I used to share a restroom with a transgender colleague.  When she started with our company, she presented as a man.  As time passed, she began dressing in women's clothing, wearing jewelry and makeup.

And then, one Friday, she left the office as Aaron, and returned Monday as Erin*.

The gossip mill had already been churning, and I had heard it was coming.  We had all talked about it ad nauseum, and a male colleague asked me about how I would feel sharing a bathroom with a biological man.

I told him I didn't care because of the stalls.

But the first time I saw Erin in the ladies room, I was surprised.  I'm sure I looked visibly surprised.  But I recovered, smiled, washed my hands and left.

I would see her a number of times in the bathroom over the next couple of months, and then she left the company.

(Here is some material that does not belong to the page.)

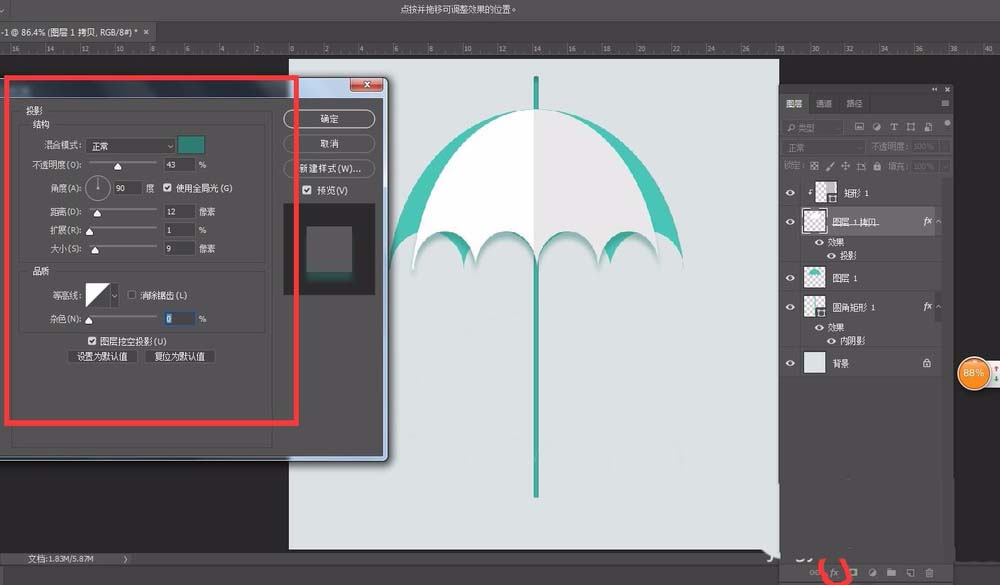Click the text layer filter T icon

click(x=894, y=128)
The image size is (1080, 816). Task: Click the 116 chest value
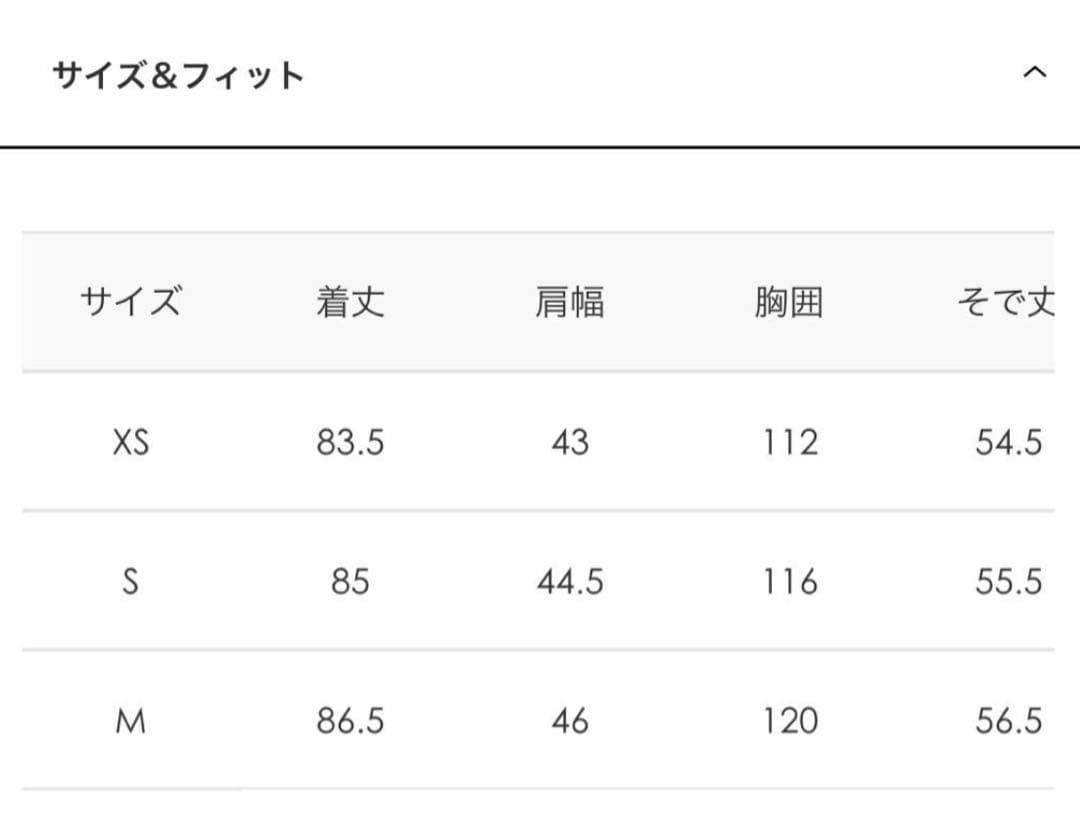click(x=790, y=581)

I never felt assaulted or concerned or violated.

I don't hang out in the bathroom.  If I'm in there, I have business.  Ok, occasionally, we'll linger there to talk away from the general work population, but for the most part, if I'm in there, I either need to eliminate, or occasionally cry in the privacy of a stall.  That's it.

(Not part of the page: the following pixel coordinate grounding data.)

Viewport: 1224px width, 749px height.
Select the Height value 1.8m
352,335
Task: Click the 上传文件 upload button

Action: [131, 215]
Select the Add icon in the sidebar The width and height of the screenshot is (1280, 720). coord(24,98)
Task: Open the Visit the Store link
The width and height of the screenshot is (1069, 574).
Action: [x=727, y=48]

I don't care what Erin's parts are, or who she likes to use them with.  The only time that would matter is if I wanted to date Erin, which I did not.  She was married, anyway. 

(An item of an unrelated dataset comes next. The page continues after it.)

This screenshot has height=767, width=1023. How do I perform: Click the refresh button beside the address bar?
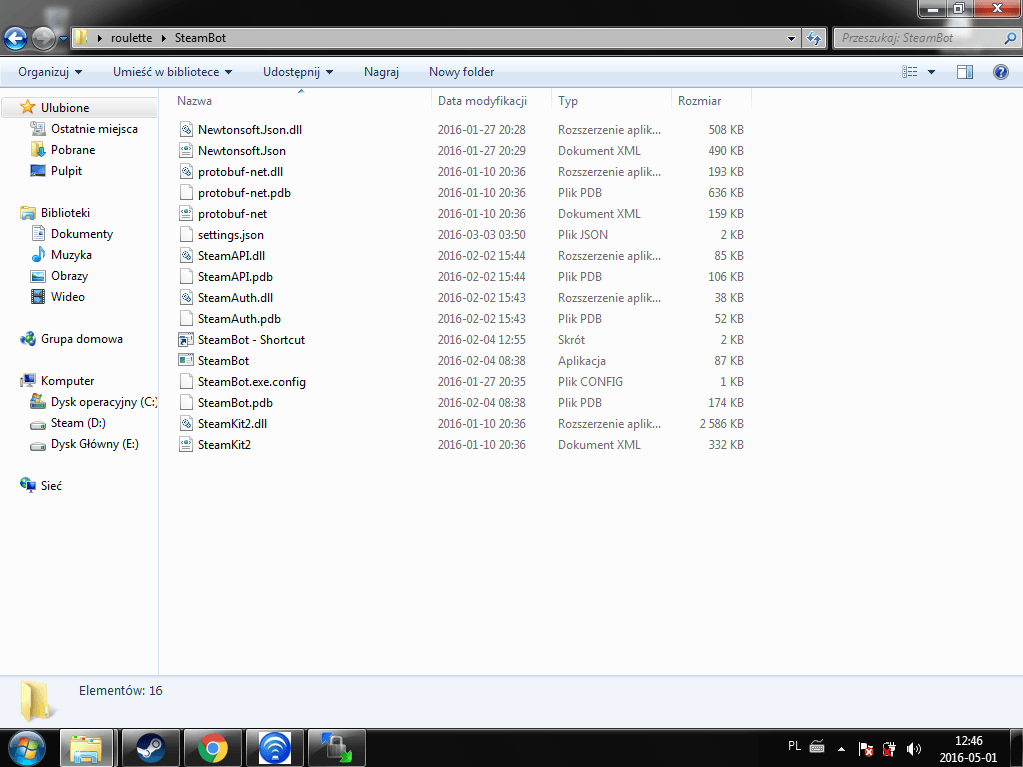814,38
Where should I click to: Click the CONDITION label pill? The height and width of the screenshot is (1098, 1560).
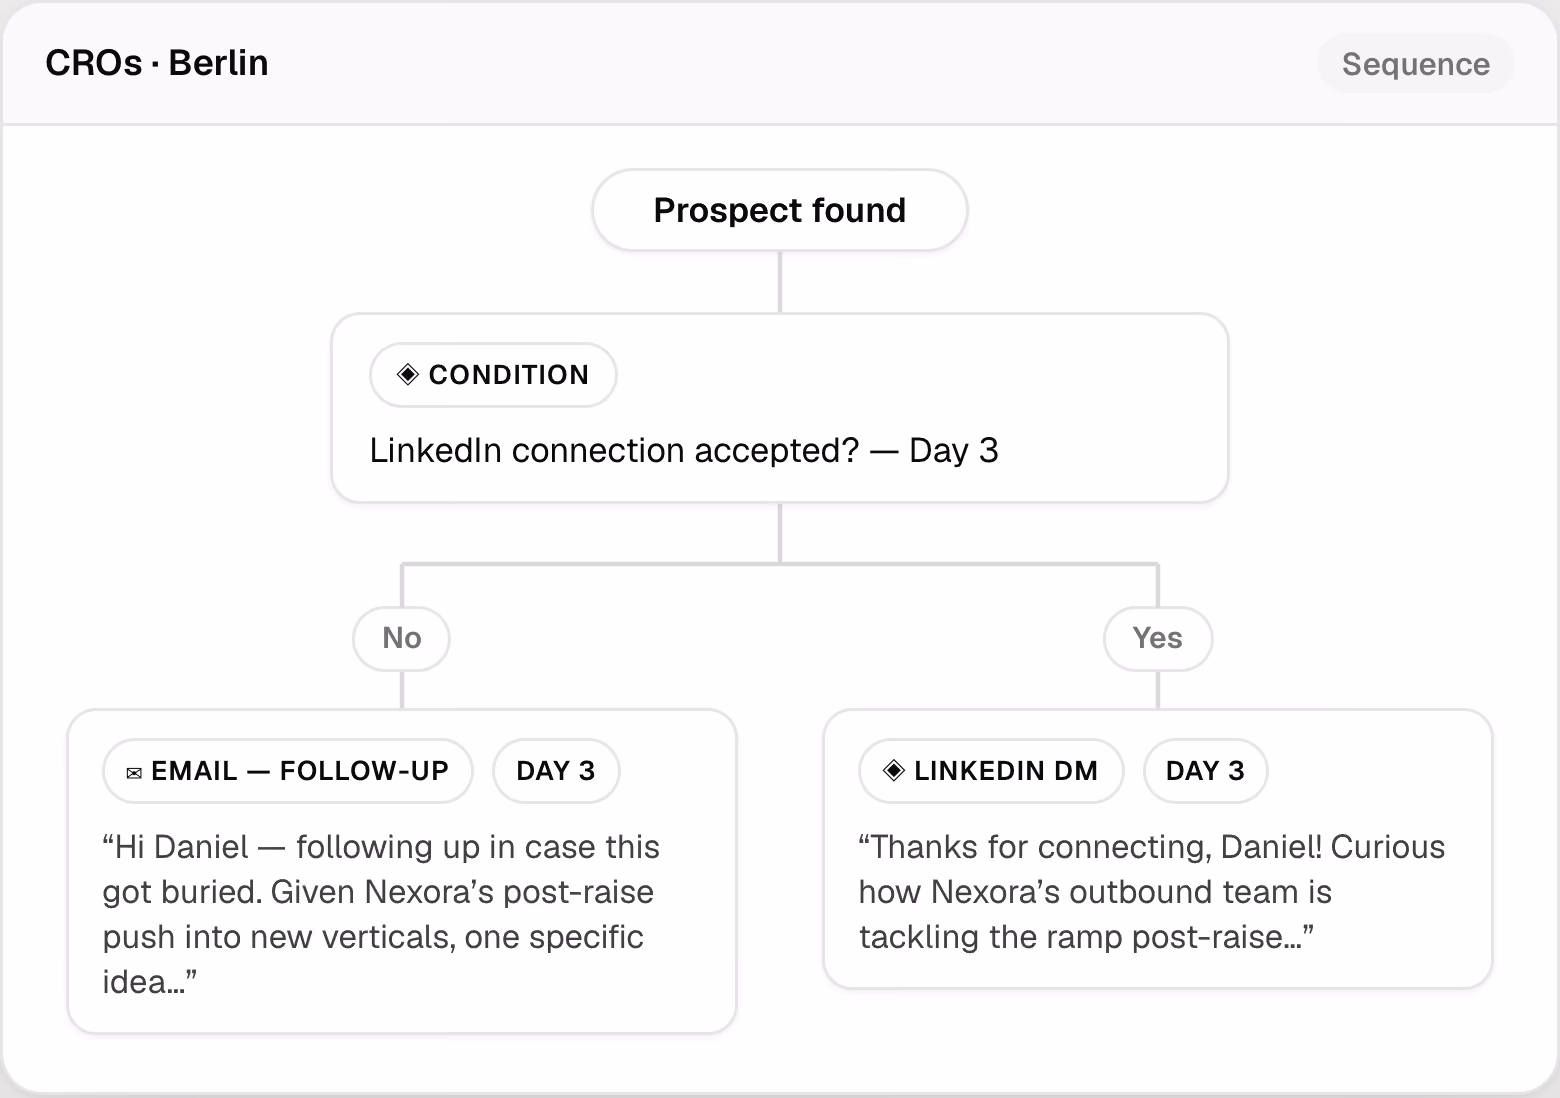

So, I guess what it comes down to is this.  Transsexuals need to pee just like everyone else.  And sure, Ted Cruz, they could just "do that at home" - but sometimes, even if you went before you left, you have to go again.  That's biology.  Does it how they pee?  No, I don't care. 

You know what I do find disturbing in public restrooms?  People who don't flush.  People who pee on the seats and don't clean up.  People who don't wash their hands.

But someone who struggles with their gender and just wants to go out without the fear of wetting their pants?  Not disturbing.

People who have a problem with those folks?  Disturbing.


*Not her actual names, but you get the idea.